**TRY IT**
Would you return the full listing exactly, with nothing altered?

--

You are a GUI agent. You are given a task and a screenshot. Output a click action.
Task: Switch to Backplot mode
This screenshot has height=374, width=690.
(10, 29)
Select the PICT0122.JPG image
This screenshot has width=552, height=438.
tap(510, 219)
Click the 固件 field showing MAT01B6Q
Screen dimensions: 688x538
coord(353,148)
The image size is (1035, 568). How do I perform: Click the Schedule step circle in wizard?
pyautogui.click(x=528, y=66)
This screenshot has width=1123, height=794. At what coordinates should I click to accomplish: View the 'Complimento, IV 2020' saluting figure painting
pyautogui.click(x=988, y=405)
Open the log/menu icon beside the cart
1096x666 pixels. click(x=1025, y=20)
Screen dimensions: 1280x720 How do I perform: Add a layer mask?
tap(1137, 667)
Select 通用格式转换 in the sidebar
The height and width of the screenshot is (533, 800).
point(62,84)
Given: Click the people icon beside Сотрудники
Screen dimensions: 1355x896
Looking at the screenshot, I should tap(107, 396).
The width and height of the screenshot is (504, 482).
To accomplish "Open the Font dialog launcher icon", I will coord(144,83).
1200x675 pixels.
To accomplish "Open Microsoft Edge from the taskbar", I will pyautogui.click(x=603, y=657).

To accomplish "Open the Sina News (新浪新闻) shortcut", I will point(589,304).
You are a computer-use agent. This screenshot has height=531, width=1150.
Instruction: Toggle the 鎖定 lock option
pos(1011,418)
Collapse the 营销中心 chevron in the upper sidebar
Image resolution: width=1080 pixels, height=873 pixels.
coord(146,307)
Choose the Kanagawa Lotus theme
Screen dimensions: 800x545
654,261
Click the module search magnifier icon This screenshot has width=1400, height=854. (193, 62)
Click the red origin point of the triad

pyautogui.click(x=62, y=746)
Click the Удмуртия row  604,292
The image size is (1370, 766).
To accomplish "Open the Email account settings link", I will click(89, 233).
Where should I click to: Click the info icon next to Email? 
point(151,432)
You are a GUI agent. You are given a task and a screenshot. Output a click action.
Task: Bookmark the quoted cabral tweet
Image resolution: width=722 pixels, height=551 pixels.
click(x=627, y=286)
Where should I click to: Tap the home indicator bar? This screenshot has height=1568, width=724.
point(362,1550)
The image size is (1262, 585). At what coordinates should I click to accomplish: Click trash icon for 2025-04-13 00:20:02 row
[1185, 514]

--

**RESPONSE FOR THIS EXERCISE**
You are a GUI agent. You are given a task and a screenshot. Output a click action.
Task: Switch to Backplot mode
This screenshot has height=374, width=690.
(10, 29)
Select the PICT0122.JPG image
This screenshot has width=552, height=438.
tap(510, 219)
Click the 固件 field showing MAT01B6Q
Screen dimensions: 688x538
coord(353,148)
The image size is (1035, 568). How do I perform: Click the Schedule step circle in wizard?
pyautogui.click(x=528, y=66)
This screenshot has width=1123, height=794. At what coordinates should I click to accomplish: View the 'Complimento, IV 2020' saluting figure painting
pyautogui.click(x=988, y=405)
Open the log/menu icon beside the cart
1096x666 pixels. click(x=1025, y=20)
Screen dimensions: 1280x720 How do I perform: Add a layer mask?
tap(1137, 667)
Select 通用格式转换 in the sidebar
The height and width of the screenshot is (533, 800).
point(62,84)
Given: Click the people icon beside Сотрудники
Screen dimensions: 1355x896
Looking at the screenshot, I should tap(107, 396).
The width and height of the screenshot is (504, 482).
To accomplish "Open the Font dialog launcher icon", I will coord(144,83).
1200x675 pixels.
To accomplish "Open Microsoft Edge from the taskbar", I will pyautogui.click(x=603, y=657).

To accomplish "Open the Sina News (新浪新闻) shortcut", I will point(589,304).
You are a computer-use agent. This screenshot has height=531, width=1150.
Instruction: Toggle the 鎖定 lock option
pos(1011,418)
Collapse the 营销中心 chevron in the upper sidebar
Image resolution: width=1080 pixels, height=873 pixels.
coord(146,307)
Choose the Kanagawa Lotus theme
Screen dimensions: 800x545
654,261
Click the module search magnifier icon This screenshot has width=1400, height=854. (193, 62)
Click the red origin point of the triad

pyautogui.click(x=62, y=746)
Click the Удмуртия row  604,292
The image size is (1370, 766).
To accomplish "Open the Email account settings link", I will click(89, 233).
Where should I click to: Click the info icon next to Email? 
point(151,432)
You are a GUI agent. You are given a task and a screenshot. Output a click action.
Task: Bookmark the quoted cabral tweet
Image resolution: width=722 pixels, height=551 pixels.
click(x=627, y=286)
Where should I click to: Tap the home indicator bar? This screenshot has height=1568, width=724.
point(362,1550)
The image size is (1262, 585). At what coordinates should I click to accomplish: Click trash icon for 2025-04-13 00:20:02 row
[1185, 514]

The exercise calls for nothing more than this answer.